War Time at Rofford House in Thorley Road
Now during the war, Rofford House in Thorley Road was used by service men. One day Granny Hunt and Aunt Alice and I were sitting in the kitchen at Downs View, Thorley Road, when suddenly the back door opened and two young men with shirts over their arms walked into the house, much to our surprise. One looked at Gran and said: ‘ Hello Ma, we are living in Rofford House. Can we borrow your iron?’
The other one explained they were (I think) Canadian. They had dates with two young women that evening, and there were no irons in Rofford House to iron their shirts.
Gran went out to the shed and came back with two flat irons because this is what she used then, and said: ‘They will take a while to heat up, boys, I have to put them on this range.’ Their faces were a picture. ‘What are they, Ma?’ one said. They could not believe it when Gran explained. They had had electric irons for years at home they said.
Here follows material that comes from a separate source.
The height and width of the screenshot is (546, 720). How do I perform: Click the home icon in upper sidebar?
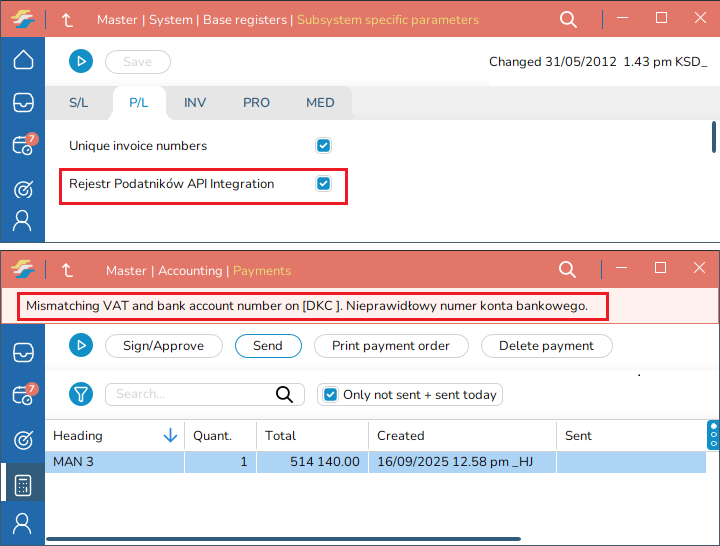22,60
Gran decided if they tried to use the irons there would be two young ladies, with young men who had shirts full of holes, so she did it for them. Next day they came back and brought Gran several packets of biscuits. She said, ‘I can’t take them, it’s not right when things are rationed.’ They laughed and said they had plenty. Gran did bits of ironing for them and Gran got several lots of biscuits and then one day they came to say they all had to go back to the mainland.
They certainly had a forward approach but they were very nice young men. It seems that people just walked in and out of people’s houses in their home town. It seemed rather strange to us but then lot of things were strange in the war years.